Work instructions ->
**1)** Answer these questions from the blog post about making new friends, one line each:
(a) What local group did the caller invite the writer to join?
(b) How long has the writer lived in the DC area?
(c) What was the writer like in high school?
**2)** Using the blog post about making new friends, explain in one to three sentences why the writer feels like a begging puppy whenever the husband walks through the door.
**3)** Resume the blog post about making new friends after its last sentence, keeping the same voice and tone.

Document excerpt ->
Friends

January 22, 2012

I got a phone call from a lady today asking if I was interested in joining the local MOPS group. I wanted to scream “HECCCCCCK YES, I DO!!!!!!”. Truth is, I am insanely desperate for adult conversation. I feel like a a begging puppy every time my husband walks through the door because I would die for someone over the age of 4 to talk to. I will admit, I occasionally try to have a gossip session with Avery, but she really can’t keep all of the Kardashian sisters straight to keep the conversation rolling. So, I think I will take Avery’s 4 year old advice and get out of the house to make some new pals.
Stepping outside of my comfort zones is what, ultimately, holds me back from having a circle of friends at this time. We have lived in the DC area for a little over a year now and all of my friends are in and around Kansas (they wouldn’t fit in our UHaul truck…I tried). I have made a few good friends in the area (a few = two). But, I am wanting to experience that comradery that the girls on Wisteria Lane have. I want to show up at Gabby’s house with a cup of coffee or crack open a beer at Lynette’s and tell them about my day, my struggles, and such.
I was the girl in high school that was a member of every possible club and showed up at every social event. But, now I am….dare I say…shy. I have caught myself thinking, “what if they don’t like me?” or “will I say something that doesn’t make sense?”. How cliche is that?! I have to believe that I am not the only one feeling intimidated. They are just people and what can they do? Encircle me, point, and laugh? Uh, hopefully not.

Provided material ->
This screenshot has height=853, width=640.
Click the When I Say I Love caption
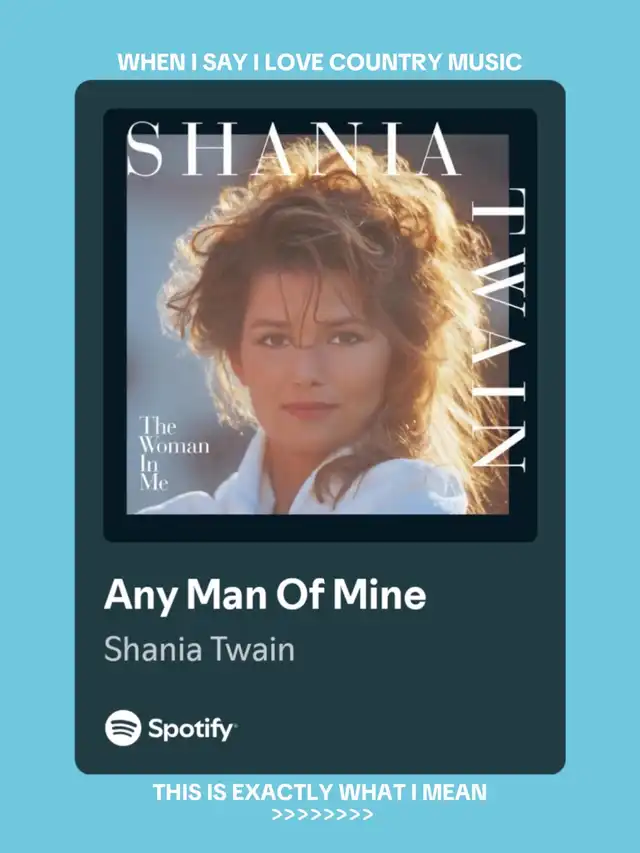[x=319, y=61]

The results ->
**1)**
(a) The local MOPS group.
(b) A little over a year.
(c) A member of every possible club who showed up at every social event.

**2)** The writer is desperate for adult conversation. After spending the day with a 4-year-old, the writer would do anything to talk with someone older.

**3)**
I often find myself marveling at Avery and her 4 year old social skills. It’s amazing how close a group of preschool girls can become. Within 5 minutes of meeting one another that I have told each other all of their secrets and found enough trust to let the other do their ::gasp:: makeup.
I look at 4 year old Avery and I see a confident wide eyed girl. Why is she confident? She has all of the moral support to be all she was created to be. Why is she wide eyed? Because she is opened to the endless opportunities her little life offers her. She has no reason to believe that she cannot bake a cake all by herself, do Daddy’s homework by herself, or anything else her heart would desire. Avery gives me drive to go back and reexamine my child like confidence and reclaim it. And it’s a wonderful thing.
And, Gage, he has taught me…”so what if we are at Fogo de Chao….I am going to make some darn big spit bubbles if I want to!”.

It’s the Beginning

January 20, 2012

So, I have been toying around with the idea of blogging for a long time now. But, to be honest, I am not much of a writer, but I am a thinker and an over-analyzer. So, I am hoping that blogging will help to get all of this nonsense out of my head.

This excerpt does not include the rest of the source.